Значит, проклятые - это одержимые. Идеей, действием, чем угодно. Просто люди, которые не способные справиться сами с собой. Вследствие, постоянного давления изнутри, такие люди начинают меняться: морально, психически или даже физически. Как например, мой рот. Вообще проклятые довольно безобидные люди, их больше жалеют. Ну что может сделать человек, который постоянно хочет спать? Или не может остановиться на месте и постоянно бегает: даже лежа его ноги продолжают впустую перебирать в воздухе. На них смотрят как на смертельно больных. Оно ведь не лечится, так и будешь всю жизнь бегать. От кого? Куда? Сам себе ответить не сможешь. Реже появляются склонности к девиантному или даже преступному поведению.
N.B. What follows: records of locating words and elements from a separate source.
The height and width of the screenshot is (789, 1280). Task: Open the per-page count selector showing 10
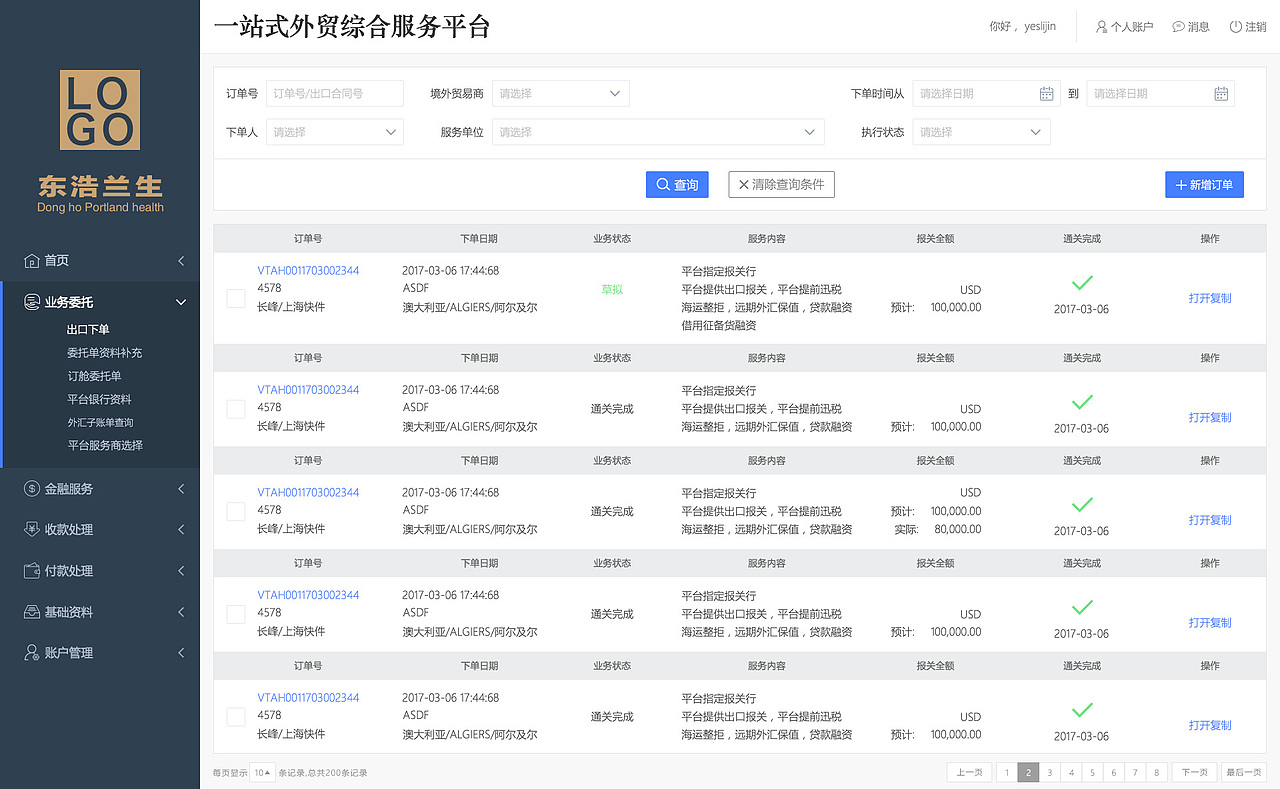[261, 771]
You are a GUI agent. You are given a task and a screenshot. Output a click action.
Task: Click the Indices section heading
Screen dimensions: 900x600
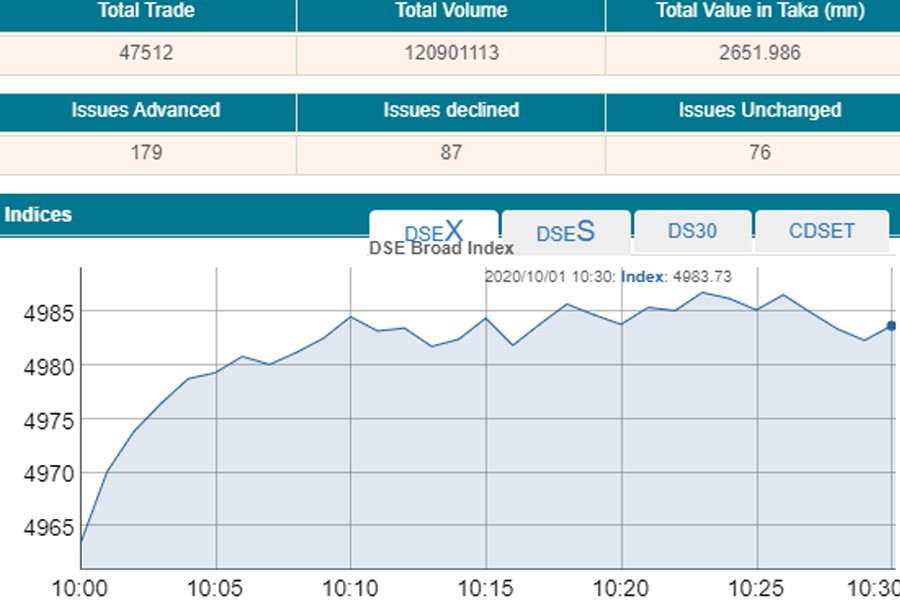pyautogui.click(x=38, y=215)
Вот мы и подобрались к нашему месту заключения. Как всех преступников, проклятых, необходимо содержать отдельно, заодно решили далеко не ходить и взяться за изучения страшного недуга. Мне, конечно, ничего не докладывали, так только давали краем уха подслушать что они обо мне говорят. Их особенно беспокоил мой рот. Говорили, что он прогрессирует, значит, проклятие продолжает расти. Они в общем никогда не стеснялись моего присутствия, не боялись испугать или принести мне боль, зато всегда приносили игрушку. Конечно, ребенку, который сидел почти днями взаперти, очень хотелось коняшку или куклу, много чего хотелось... И погулять, и искупаться в речке, и поиграть с кем-нибудь... Но все было запрещено. Тогда я стала замечать как голод стал мучить меня. У меня всегда был отменный аппетит. Часто родители смеялись надо мной, подшучивали, но никогда не запрещали мне есть столько сколько я захочу. Как можно догадаться в монастыре подобное совсем не поощрялось. Сдержанность, умеренность, богопочитание. Ску-у-у-ука-а-а.
Вскоре, годам к пятнадцати-шестнадцати я могла думать только о тянущем ощущении внутри себя. Лежала ночью, взгляд бездумно скользил по потолку, подсвеченному лунным светом, а в голове без конца крутилась цепочка: "Встану, опущу босые ноги на холодный пол, холодно-очень холодно... до двери, там по коридору направо, по винтовой лестнице вниз, вторая дверь, короткий коридор и кухня! В чане от ужина могли остаться шкварки! Хлеб и молоко... если не молоко, то простокваша точно должна быть! Да, должна быть...". Оно крутилось, подсчитывалось и корректировалось день ото дня. И так каждый вечер, пока я не отрубалась и уже ничего не видела.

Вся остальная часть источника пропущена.